Residents of Dixon and Lee County might understandably be on the edge of their seats awaiting the outcome of several unresolved mysteries.
What form of local government will Dixon choose?
How much, if anything, will the city recoup in its lawsuits against bankers and accountants over the $54 million Crundwell scandal?
Where will the Lee County Board get money to supplement its annual operating budget when its landfill income drops by as much as $1 million a year?
We might not know until the election of November 2014 whether the current commission style of city government will survive reform efforts.
And those lawsuits could drag on for years.
But come Jan. 1, the county’s landfill contract expires and that reliable annual revenue will take a hit.
That impending fiscal crunch has not, however, seemed to concern the County Board.
Based on preliminary discussions about the 2014 spending plan, it appears the county will again dip into its landfill revenue to fully fund the operations budget, for which spending has exceeded tax revenue for years. During the current budget year, about $600,000 from landfill income is helping to cover the county’s $8.3 million general fund.
Even though the county’s contract with the landfill owner, Republic Services, expires at the end of this year, there is no imminent danger that the county will be unable to fully fund all departments and services. In fact, the capital projects fund, where landfill revenue is deposited, should have a balance of about $4.5 million by the end of this year.

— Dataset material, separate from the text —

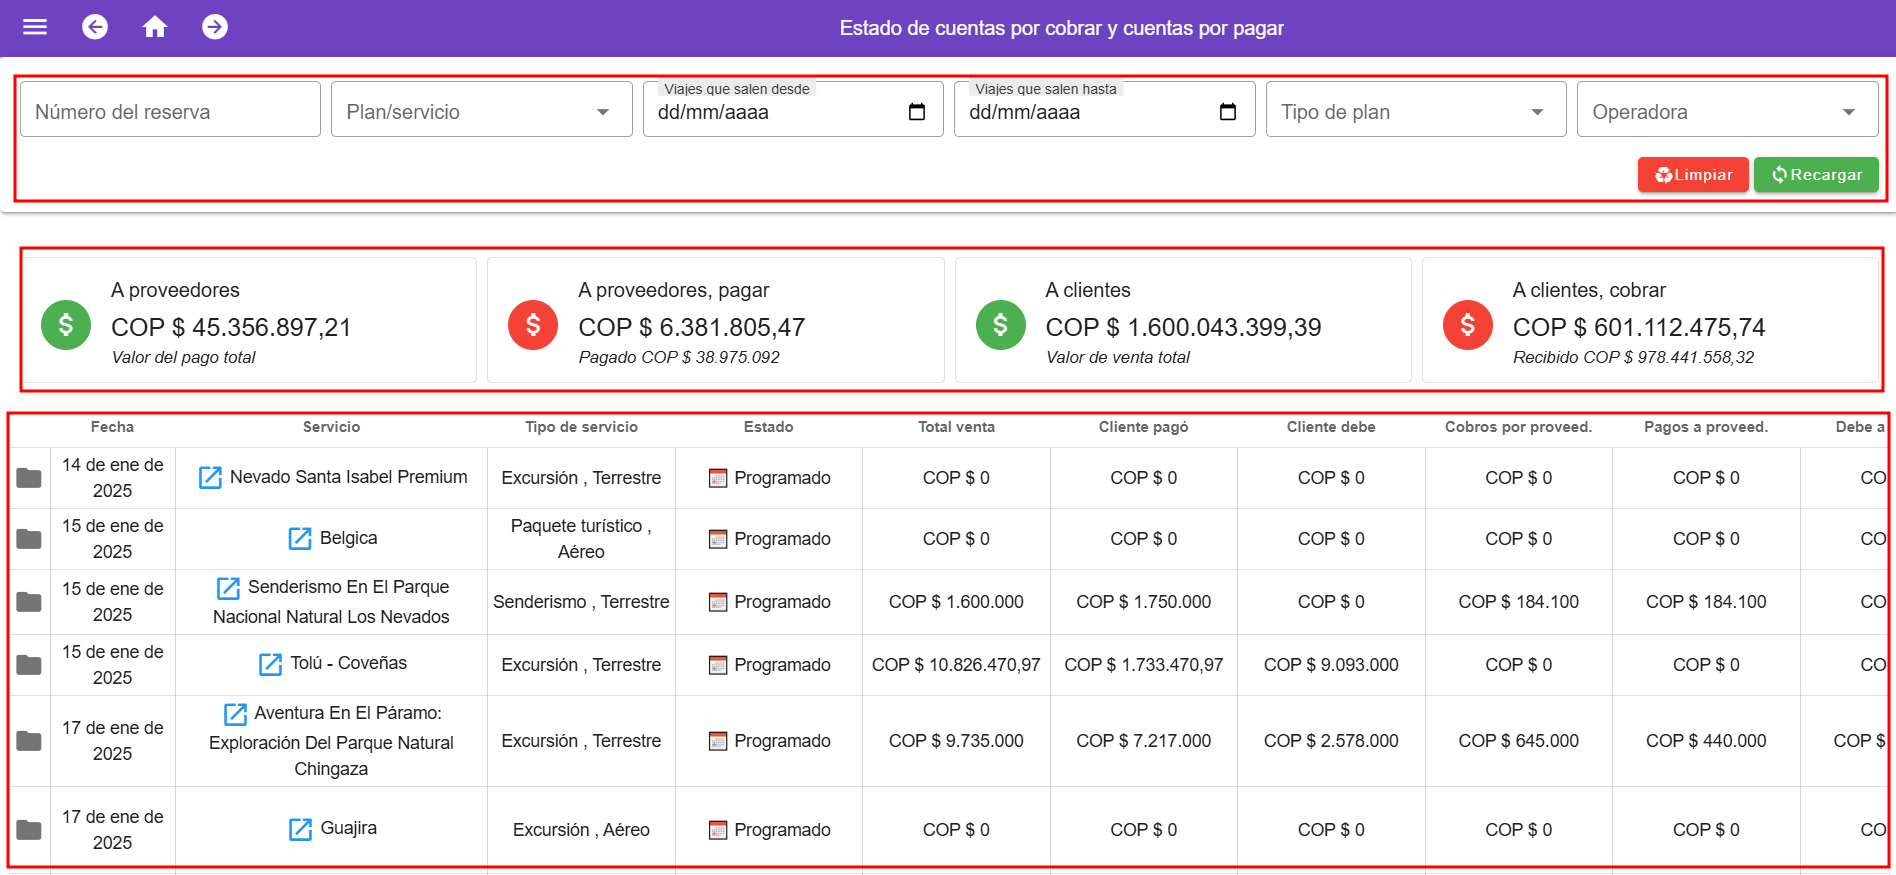
Task: Open folder icon for Tolú - Coveñas row
Action: 29,665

But that fund has been getting about $1.8 million a year from Republic for years – and the county has been using that capital expenses budget to support operations for years. What are the long-term consequences of that income dropping, perhaps by $1 million a year? What if that capital projects fund is needed for something like, ... oh, capital projects?
That impending revenue shortfall certainty hasn’t deterred the County Board in recent years from ignoring its own hiring freeze to add employees and disregarding its planned pay freeze to continue giving raises – the kinds of practices that would make a private business nervous.
And then there are actual projects for which capital funds are intended. Those include replacement of the county’s leaky, undersized 43-year-old jail, which Sheriff John Varga estimates could cost up to $20 million. Suddenly, a $4.5 million balance in the capital projects fund seems inadequate to prop up the operations budget for very long.
The County Board’s chairman, Rick Ketchum, has said he does not expect any spending cuts for 2014. And that means the capital projects fund will be drained just a little bit more.
In the coming weeks, as the board considers the 2014 budget, it would be a good time to clue in taxpayers as to what is the long-term plan to fund county government.
If the county continues to increase its spending, and it has no prospects for new revenue to replace what will be lost in the landfill contract, what is the plan? Is a drastic cut in services anticipated?
Even those of us who love a good mystery like to know, before too long, how it’s going to end – especially when there are prospects that it will end badly for all concerned.